Passage shown —

====================

How to Handle Batch Processing with OAuth 2.0

Recently on the Nordic APIs channel we’ve had a few people ask — how do you handle batch processes that are secured with OAuth 2.0? Batch requests are ones executed automatically or programmed to repeat recurringly.

Usually we use OAuth to confirm user identity for API calls, but the problem is that OAuth 2.0 isn’t really designed for batch processing. OAuth is typically used more synchronously — as in, you send a request and you get an immediate response. Dealing with OAuth, you usually have the communication channel open.

Batch processes, on the other hand, are often asynchronous, meaning that you may not have an open channel as operations occur over a longer time scale. Though many API providers are moving toward flashy RESTful microservices, asynchronous behavior in mobile APIs or enterprise service architectures still exist, and need to be dealt with in a secure and scalable method that considers the identity of the request along each step of the way.

A common problem is that when we create requests that trigger a process at a later time, these triggers are often done as batch jobs. For example, if at night a bank’s system triggers all transfers that are waiting in the queue, this is a batch job. If you consider the entire operation, the original request to make the transfer is more of an asynchronous request.

Say you have such an asynchronous environment, where an API triggers another service to perform an action, as in a message queue. When the action is finally triggered, often the identity of the final call is not coupled with the initial call in any way. Using a typical OAuth flow here is awkward, since OAuth tokens are intended to be very short lived, meaning they shouldn’t be stored in the queue for an indefinite batch job. Many organizations just don’t realize how prone a queue or distribution mechanism is to attack, often done by internal actors. To circumvent this vulnerability, in this article we’ll provide a potential solution for implementing OAuth throughout the entire batch request process to heighten the verification standards and identity validation.

Example Case: Recurring Bank Deposit

Say you need to trigger a recurring deposit of $50 into a savings account each month for the next year. First, let’s consider how this request is typically handled using a normal OAuth flow in an environment with HTTP RESTful APIs and a microservices style architecture.

Normal OAuth Workflow (Simplified)

  1. The user first initiates a request on the Client website.
  2. The Client will then send an Access Token to an API Gateway.
  3. The API Gateway will then pass the Access Token to the Authorization Server (the OAuth server).
  4. The Authorization Server verifies that the Access Token is correct, and sends an JWT Access Token to the API Gateway.
  5. The API Gateway then passes the JWT Access Token to a microservice which will need to act as a trigger each month for a continuous job. We’ll call this Trigger Savings API.

====================

What you will do —
a) Answer these about the OAuth batch-processing article:
(i) How does the article define batch requests?
(ii) In the recurring deposit case, what amount goes into the savings account, and on what schedule?
(iii) What name does the article give the microservice that acts as a monthly trigger?
b) Pick up the OAuth batch-processing article after its last numbered step and keep writing it.
The material has no connection to the OAuth batch-processing article.

Supplied information —
====================

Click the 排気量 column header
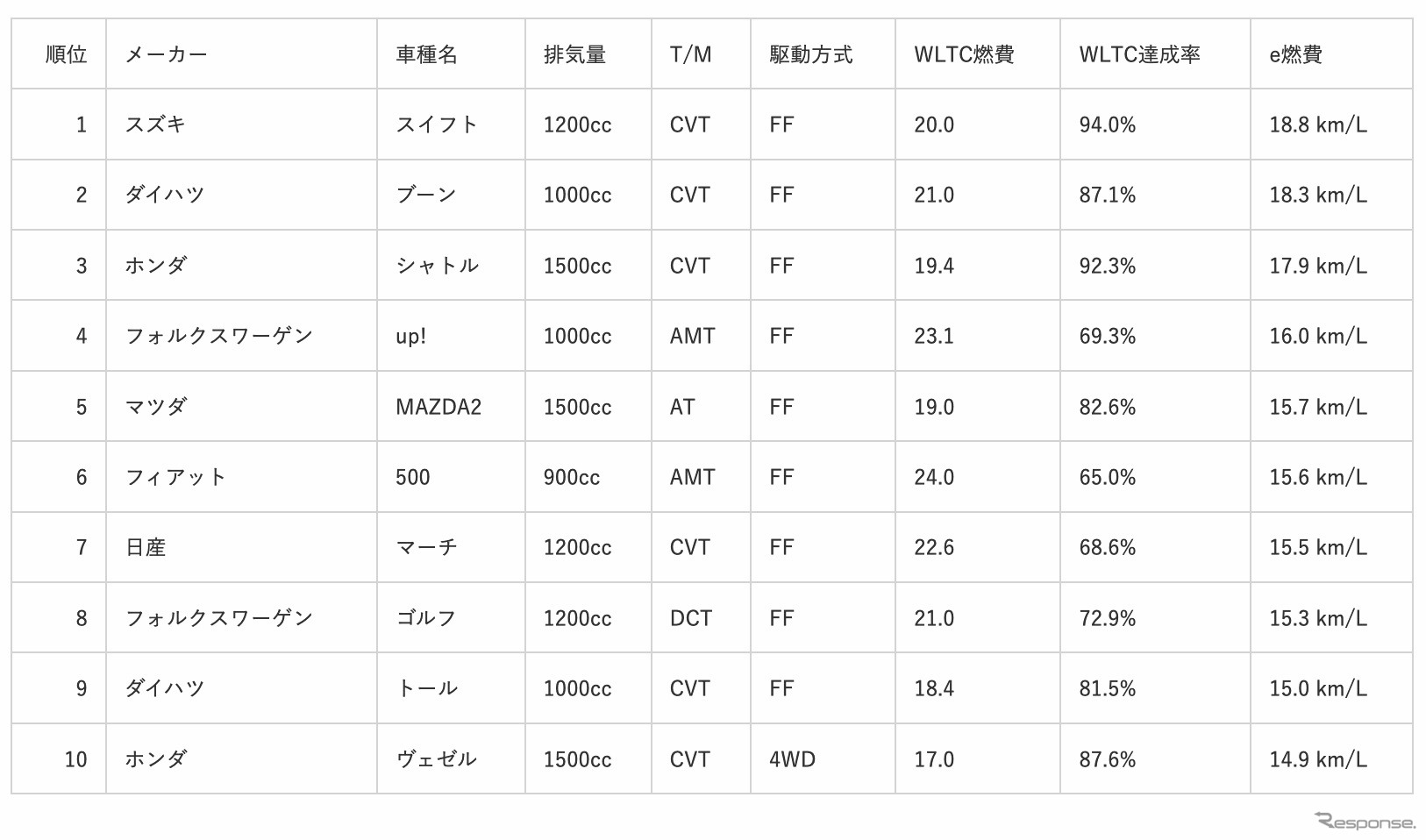1426x840 pixels. (574, 54)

====================

Response list —
a)
(i) Batch requests are ones executed automatically or programmed to repeat recurringly.
(ii) $50 is deposited into the savings account each month for the next year.
(iii) Trigger Savings API.

b)
  6. The job is then inserted into a Queue, which triggers a second microservice that moves money into the account. We’ll call this the Do Savings API.
  7. The Queue is reset, and Step 6 is repeated when the correct time has elapsed.

Essentially, in this model we use two microservices: one to trigger the payment, and one to move the money. What this means is that you must put the job in a queue, so that later, when the right time has elapsed, it will trigger a Do Savings API to transfer money to an account. Then the queue is updated.

Seems fine and dandy? Well it’s not.

The Problem with Batch Requests

One issue with this batch process is that it becomes difficult to verify the identity throughout each step — from the first request to the request initiating the Do Savings API. When you let a batch process rot in the queue, you lose track of identity control all together, increasing the risk of attack tremendously.

Closely related is the access token specification requirements. In this case our access token is likely a bearer token. As recommended within the OAuth 2.0 Specifcation, a bearer token is meant to have a very short lived lifetime — something like 5 – 15 minutes is standard practice.

As we’ve written before, you need to treat bearer tokens like cash — anyone who steals this token can send it. By sending this token to an API, you implicitly trust that no one else got ahold of the token along the way. Since the call is meant to behave synchronously, you trust that it’s been kept safe until it expires, since the client/server communication is secured. The longer the lifetime of the token, however, the higher the chance of it being stolen.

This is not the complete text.